According to Ginoux et al.,40 the patient age at time of diagnosis of PAH is increasing. They reported that compared to young patients, elderly patients have a longer time to diagnosis, more comorbidities, worse New York Health Association functional class, and a worse prognosis. When compared with younger patients, very elderly patients have a longer delay in access to a regional referral center for pulmonary hypertension.40 It is also known that patients 65 years of age or older have the worst prognosis.41,42
Personalized medicine, also known as individualized medicine, is a rapidly emerging field in which medical treatments are tailored to an individual’s genomic characteristics in order to provide more targeted interventions for patient care.43 While the pathophysiologic cascade in PAH is not completely understood, there have been many advances in the molecular pathways that contribute to the pathology.
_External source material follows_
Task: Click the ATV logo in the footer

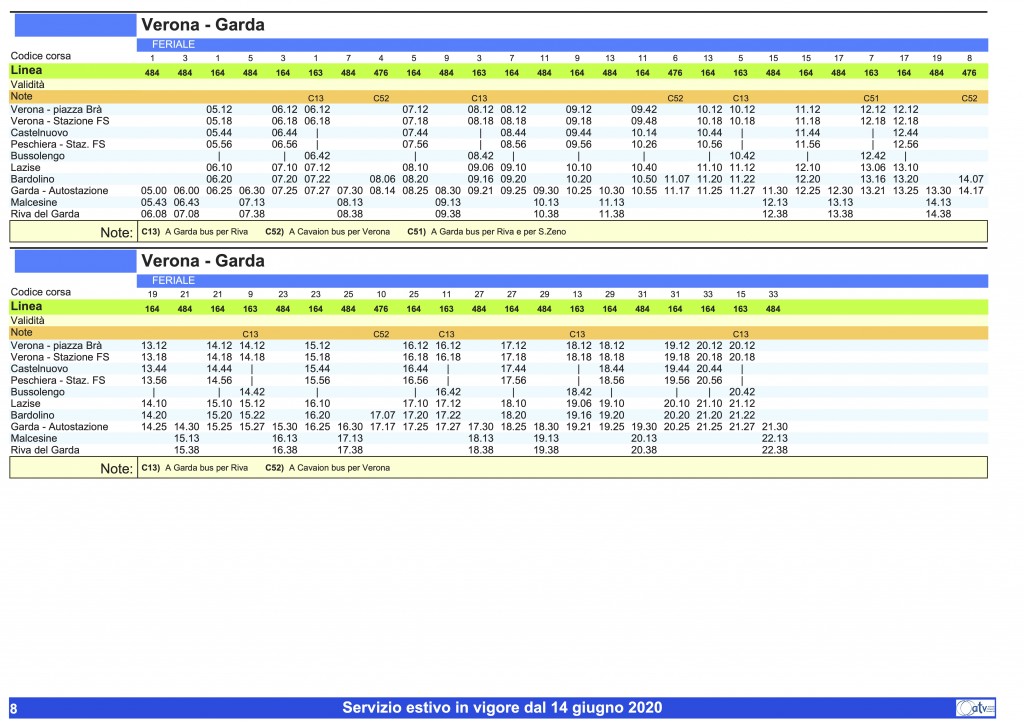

To date, it has been established that certain genes contribute to hereditary PAH (particularly bone morphogenic protein receptor type II).44,45 Other genes that may be involved include endoglin,46 caveolin-1,47 potassium channel two pore domain subfamily K member 3,48 and eukaryotic translation initiation factor 2α kinase 4.49 PAH susceptibility has been linked to common variants of genes encoding prostacyclin and endothelin-1 pathways,50,51 calcium signaling,52 sex hormone metabolism,53 and the endostatin gene.54 Most of these pathways have not been studied under paradigms that include minorities and therefore may have inherent selection bias.55
CONCLUSION
Disparities certainly exist in health care delivery in the context of PAH. Recent investigations have revealed associations between genetics, sex, age, race, SES, and PAH outcomes. Understanding the contributions of these factors, as well as the broader context of health care delivery, represent a fundamental step towards personalized medicine and further improvement in PAH care.
For future research into PAH, integration of SES into the traditional risk prediction models may allow improved management of individuals with high risks for this disease. Education of physicians and other health care providers facilitating PAH awareness, addressing cross-cultural training, and recognizing the risk factors associated with different races, sexes, etc. is crucial.4 Lastly, refocusing health care laws that advocate for minorities is important.
References
Disclosure: The authors have no conflicts of interest.